_WHAT THE TASK REQUIRES_. Each line in the data must be reproduced as written, except for any picture.
*** DATA TO EXAMINE Section Begins ***
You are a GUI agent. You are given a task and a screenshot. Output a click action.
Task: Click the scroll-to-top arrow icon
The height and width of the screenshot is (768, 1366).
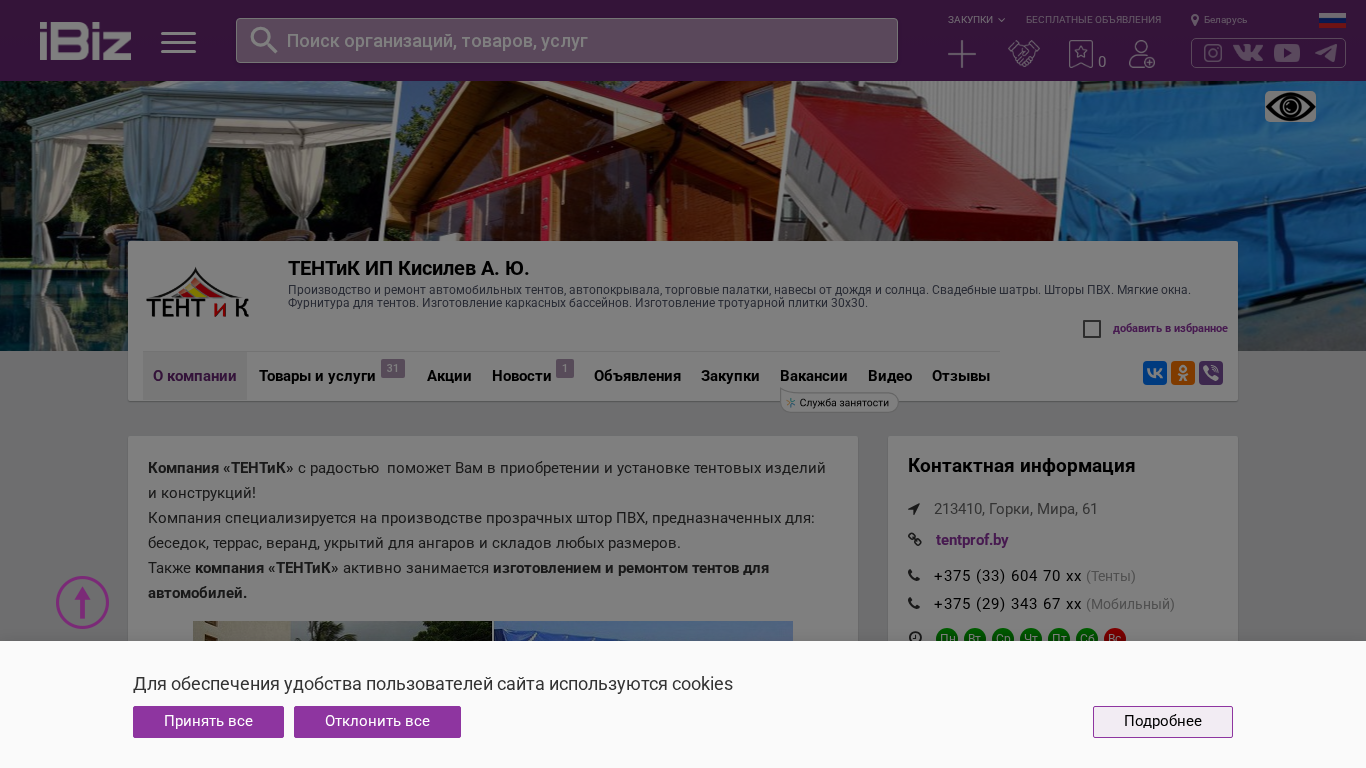[82, 602]
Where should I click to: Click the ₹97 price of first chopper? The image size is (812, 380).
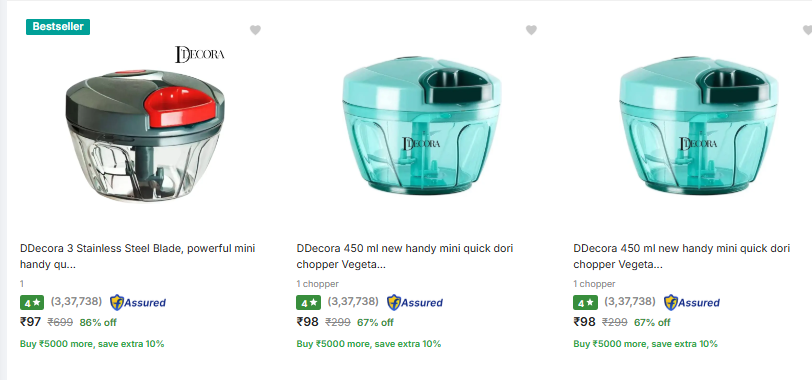click(x=31, y=322)
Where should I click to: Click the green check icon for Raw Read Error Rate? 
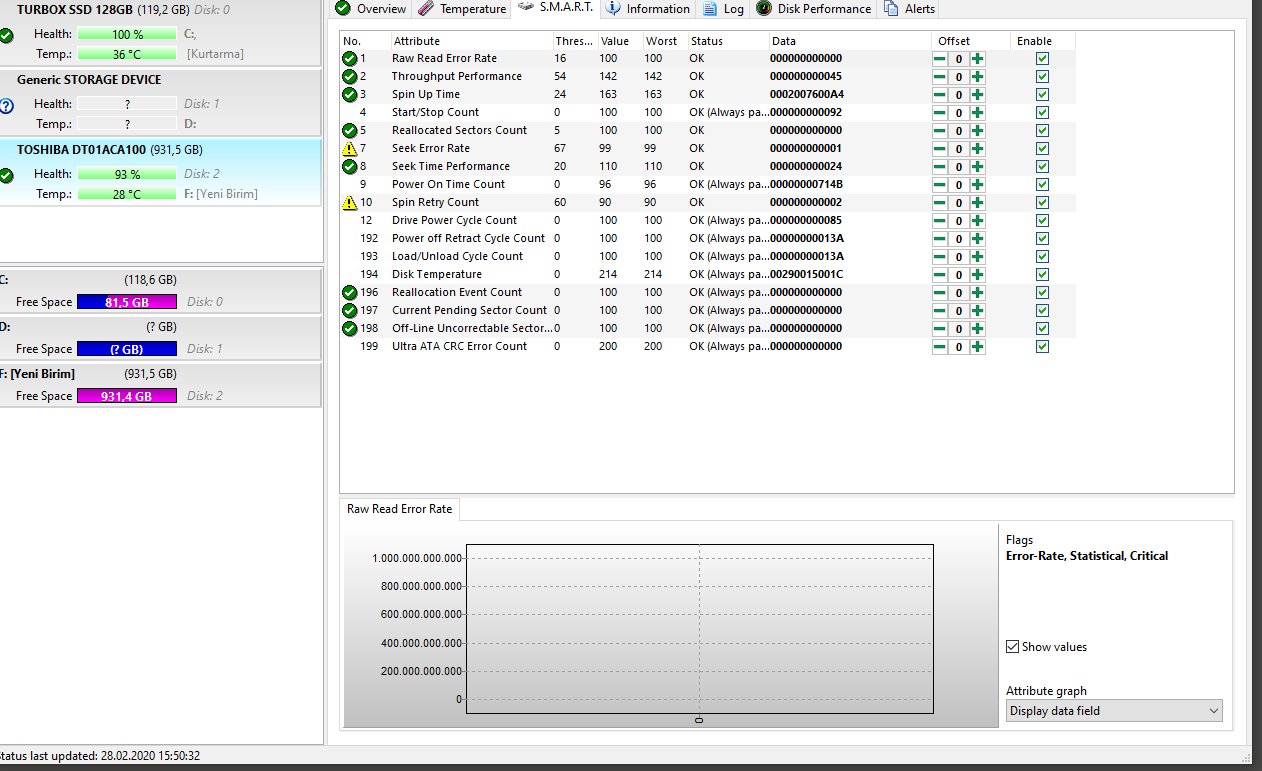click(349, 58)
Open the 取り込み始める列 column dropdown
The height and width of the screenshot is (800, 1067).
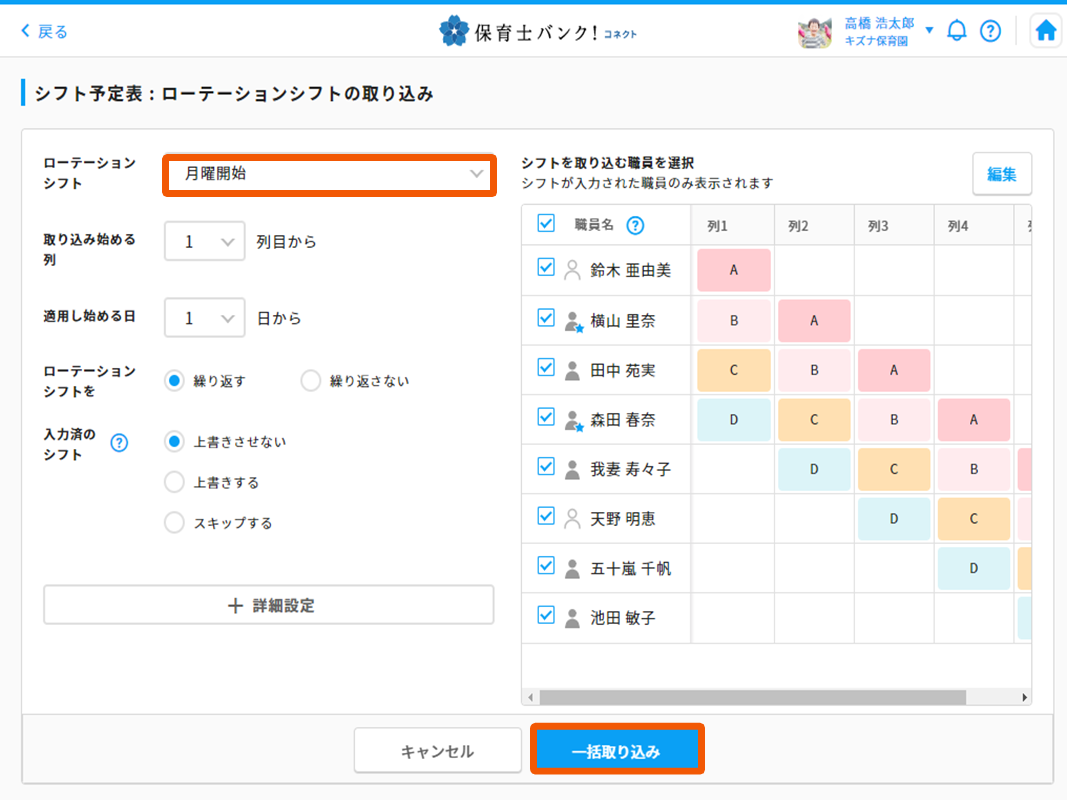coord(204,241)
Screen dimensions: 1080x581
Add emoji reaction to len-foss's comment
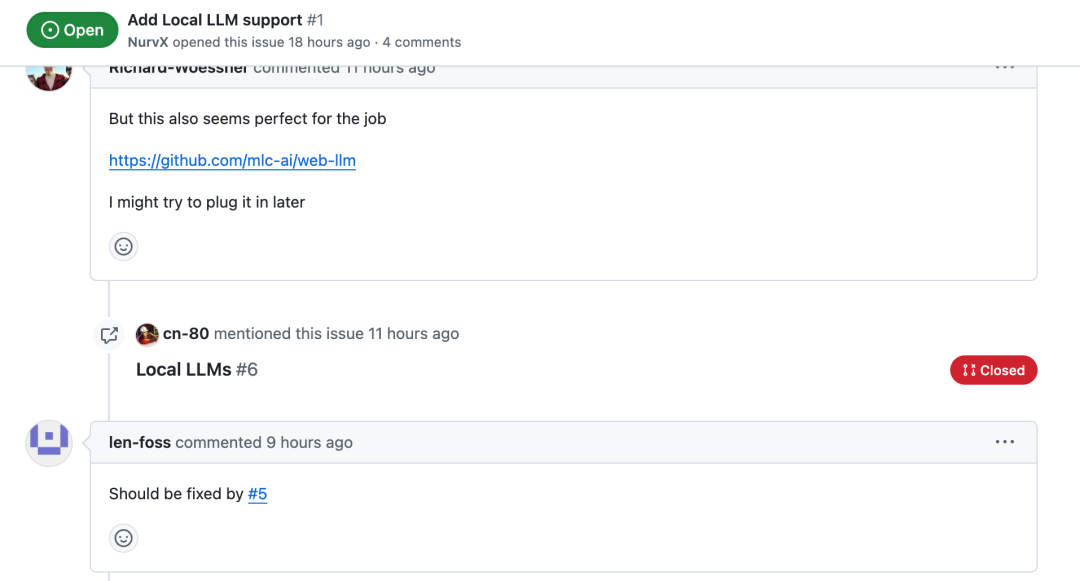123,538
*** DATA TO EXAMINE Section Ends ***
_ANSWER SPACE_.
You are a GUI agent. You are given a task and a screenshot. Output a click action.
Task: Click the scroll-to-top arrow icon
The height and width of the screenshot is (768, 1366).
[82, 602]
Where should I click to: Click the ₹97 price of first chopper? The image size is (812, 380).
click(x=31, y=322)
Where should I click to: Click the green check icon for Raw Read Error Rate? 
click(349, 58)
Open the 取り込み始める列 column dropdown
The height and width of the screenshot is (800, 1067).
coord(204,241)
Screen dimensions: 1080x581
Add emoji reaction to len-foss's comment
123,538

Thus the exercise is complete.